More than a month after the death of Lynda Lee-Potter, there are signs that the process of crowning the new First Lady of Fleet Street may be nearing its conclusion. When last we examined the odds, as compiled by Graham Sharpe of William Hill, Polly Toynbee was the 100-30 favourite "with a run", ahead of Amanda Platell on 9/2. It was 7-1 bar the pair, which bought in the likes of Mad Mel Phillips, Esther Rantzen, Simon Heffer, Andrea Dworkin, Gladys from Hi-de-Hi! and many others. But the woman approaching the last, well clear of the field, was such a long shot that she brings to mind Nortons Coin winning the Cheltenham Gold Cup at 100-1. Would you Adam'n'Eve it - it's Jenni Murray. At first glance, you probably wouldn't, what with Jenni's long tenure on Radio 4's Woman's Hour (Alvar Liddell introduced her for the first decade) seemingly positioning her among those PC-gone-mad, metropolitan elitists, who play such merry hell with Paul Dacre's blood pressure. Yet before she yielded that space to the incomparably more talented Carol Sarler, Jenni wrote a column for the Daily Express, demonstrating the earthy common sense and rigid certainties that tend to soothe the little ladies of Middle England. Jenni, a keen Mail reader, tells an acquaintance she's been offered the job, but is anguished as to whether the lure of a huge salary and the loftiest bully pulpit in newspapers is worth the sacrifice of the Woman's Hour gig. We wish her well with this agonising decision, and look forward to that first puff of white smoke.

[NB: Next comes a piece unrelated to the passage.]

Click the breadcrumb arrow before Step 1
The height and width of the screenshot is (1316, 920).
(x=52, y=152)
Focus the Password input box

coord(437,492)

* With voting under way for the What the Papers Say Awards, I am asked to make an appeal to the show's presenters who form the electoral college. On no account are you to vote for Piers Morgan as Editor of the Year, as one of you has regrettably done already. It would be monstrously embarrassing for those at the Mirror Group table if Piers were to stroll up to the dais. Please.

* I find myself too shocked and distressed by one putative departure from the Commons to address it yet, so we'll give the tranquillisers time to work by considering another that is guaranteed. Tony Banks, the mother of Parliament's closest thing to Forrest Gump (stoopid is as stoopid does) will not stand at the next election. It is for political columnists to analyse his contribution. To them we delegate the task of judging whether his suggestion, when sports minister, that foreigners working here should be allowed to play for England trumped his motion - tabled on the eve of the Iraq war - demanding clemency for the occupants of Baghdad Zoo. My job is to look ahead on his behalf, and to this end I commend him to the controller of Radio Five Live. The station's downmarket lurch has begun to stall lately. A johnny-come-lately Chelsea fan ranting at phone-in callers would be just the thing to kick-start it.

* Following the bold experiment with Punch, Mohamed Al Fayed is said (and this is frankly little more than bar talk) to be contemplating another foray into the world of media. This time it is telly that catches his eye. Mohamed is apparently keen to pay that other leading monarchist Rupert Murdoch the £1m needed to rent space on the Sky satellite network. The possible involvement of Keith Allen and Victor Lewis-Smith suggests that rumours about the name - the Passport Application Channel has been mentioned - are childish inventions. Mohamed has set aside a start-up fund of £4m, and fingers crossed that when the time comes, he'll find some way of mastering his phobia of making an arse of himself on screen (you will recall his rap with Ali G, if not his majestic cameo as a Harrods doorman in Sara Sugarman's Brit-flick classic Mad Cows).

Now then, to that other potential departure from the Commons. According to a diary in a so-called rival newspaper, my friend ... no, it's too soon. Another handful of pills may do the trick.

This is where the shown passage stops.